--- START ---

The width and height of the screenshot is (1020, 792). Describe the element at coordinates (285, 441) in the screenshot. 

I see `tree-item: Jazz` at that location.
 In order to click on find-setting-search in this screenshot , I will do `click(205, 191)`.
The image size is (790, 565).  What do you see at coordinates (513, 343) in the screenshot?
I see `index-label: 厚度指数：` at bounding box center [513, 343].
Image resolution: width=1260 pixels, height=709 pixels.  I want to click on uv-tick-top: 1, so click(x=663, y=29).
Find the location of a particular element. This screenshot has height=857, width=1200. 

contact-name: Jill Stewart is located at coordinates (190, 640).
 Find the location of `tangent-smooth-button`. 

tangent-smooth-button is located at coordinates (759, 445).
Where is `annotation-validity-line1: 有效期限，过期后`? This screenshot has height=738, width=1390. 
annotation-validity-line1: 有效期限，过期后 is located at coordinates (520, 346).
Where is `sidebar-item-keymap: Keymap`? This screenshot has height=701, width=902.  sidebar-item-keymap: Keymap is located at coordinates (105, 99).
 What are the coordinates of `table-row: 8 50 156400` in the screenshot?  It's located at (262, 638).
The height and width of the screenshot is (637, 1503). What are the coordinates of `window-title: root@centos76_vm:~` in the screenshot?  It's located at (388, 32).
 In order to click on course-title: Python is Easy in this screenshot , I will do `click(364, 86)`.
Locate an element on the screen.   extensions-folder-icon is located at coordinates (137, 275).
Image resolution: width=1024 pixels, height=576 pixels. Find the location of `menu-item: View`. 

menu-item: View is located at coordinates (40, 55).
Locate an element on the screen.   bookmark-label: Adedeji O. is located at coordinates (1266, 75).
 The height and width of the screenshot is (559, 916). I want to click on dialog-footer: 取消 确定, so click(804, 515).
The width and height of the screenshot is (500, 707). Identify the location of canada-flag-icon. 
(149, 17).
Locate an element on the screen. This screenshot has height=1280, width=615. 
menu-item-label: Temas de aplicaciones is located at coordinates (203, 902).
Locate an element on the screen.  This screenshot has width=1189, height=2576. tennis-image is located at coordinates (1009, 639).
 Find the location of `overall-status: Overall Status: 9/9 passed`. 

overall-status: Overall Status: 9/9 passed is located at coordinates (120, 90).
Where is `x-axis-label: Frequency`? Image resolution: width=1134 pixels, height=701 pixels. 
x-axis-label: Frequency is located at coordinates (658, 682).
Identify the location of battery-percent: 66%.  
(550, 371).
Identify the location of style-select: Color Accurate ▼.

--- END ---

**Exercise**
Duplicate the lines of the data starting with the line that contains "at (262, 638)." and continuing through the end of the data, keeping each one as it appears.

**Reply to the exercise**
 What are the coordinates of `table-row: 8 50 156400` in the screenshot?  It's located at (262, 638).
The height and width of the screenshot is (637, 1503). What are the coordinates of `window-title: root@centos76_vm:~` in the screenshot?  It's located at (388, 32).
 In order to click on course-title: Python is Easy in this screenshot , I will do `click(364, 86)`.
Locate an element on the screen.   extensions-folder-icon is located at coordinates (137, 275).
Image resolution: width=1024 pixels, height=576 pixels. Find the location of `menu-item: View`. 

menu-item: View is located at coordinates (40, 55).
Locate an element on the screen.   bookmark-label: Adedeji O. is located at coordinates (1266, 75).
 The height and width of the screenshot is (559, 916). I want to click on dialog-footer: 取消 确定, so click(804, 515).
The width and height of the screenshot is (500, 707). Identify the location of canada-flag-icon. 
(149, 17).
Locate an element on the screen. This screenshot has height=1280, width=615. 
menu-item-label: Temas de aplicaciones is located at coordinates (203, 902).
Locate an element on the screen.  This screenshot has width=1189, height=2576. tennis-image is located at coordinates (1009, 639).
 Find the location of `overall-status: Overall Status: 9/9 passed`. 

overall-status: Overall Status: 9/9 passed is located at coordinates (120, 90).
Where is `x-axis-label: Frequency`? Image resolution: width=1134 pixels, height=701 pixels. 
x-axis-label: Frequency is located at coordinates (658, 682).
Identify the location of battery-percent: 66%.  
(550, 371).
Identify the location of style-select: Color Accurate ▼.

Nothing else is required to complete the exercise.